Cancer is one of life’s great confrontations. It is incredibly difficult to deal with on a physical, emotional and spiritual level. It brings us to the precipice of our mortality and those of us lucky enough to step back from that ledge and get more years of life should stop acting as though we beat it. We were lucky. I was lucky. There’s nothing wrong with that.
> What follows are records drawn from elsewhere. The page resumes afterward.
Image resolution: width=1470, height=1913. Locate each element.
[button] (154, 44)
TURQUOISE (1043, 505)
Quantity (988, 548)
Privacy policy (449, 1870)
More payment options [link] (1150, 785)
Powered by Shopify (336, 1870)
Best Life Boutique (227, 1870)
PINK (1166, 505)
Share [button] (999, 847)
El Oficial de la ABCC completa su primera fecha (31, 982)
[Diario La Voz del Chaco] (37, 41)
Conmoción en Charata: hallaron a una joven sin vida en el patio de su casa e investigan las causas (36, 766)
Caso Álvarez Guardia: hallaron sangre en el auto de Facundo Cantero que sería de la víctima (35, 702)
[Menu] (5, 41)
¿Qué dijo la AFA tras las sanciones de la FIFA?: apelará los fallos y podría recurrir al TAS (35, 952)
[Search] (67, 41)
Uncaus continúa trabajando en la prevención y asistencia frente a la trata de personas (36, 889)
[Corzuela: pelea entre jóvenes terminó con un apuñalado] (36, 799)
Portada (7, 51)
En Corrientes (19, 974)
The great harm in declaring self-victory over cancer is that it also implies there is something definitive you can do to defeat your cancer. Beyond following your medical team’s treatments, eating right, exercising, keeping stress to a minimum, what really can be done? Furthermore the desperation we feel after being diagnosed with cancer opens all kinds of opportunity for exploitation from others including other cancer survivors who want to convince you they did it themselves and you can too! Just buy the herbs on offer, do that yoga, or juice that cancer away. Billions of dollars are made from the misery of cancer and the desperation we feel to live a little longer. With cancer the chances are it will get us eventually. Do we want to be in a battle all the way to our end? And then have folks say we lost our battle with cancer. As I’ve said before this conveys nothing of the levels of emotional and spiritual healing that can occur when one is faced with one of life’s great confrontations. This is where our power lies; to face our potential demise and to decide to make it a gift. To respond with love instead of war.
For whatever time I have left on the planet I don’t want to spend it in a fight. As David Bowie sang back in the 80s, Let’s Dance.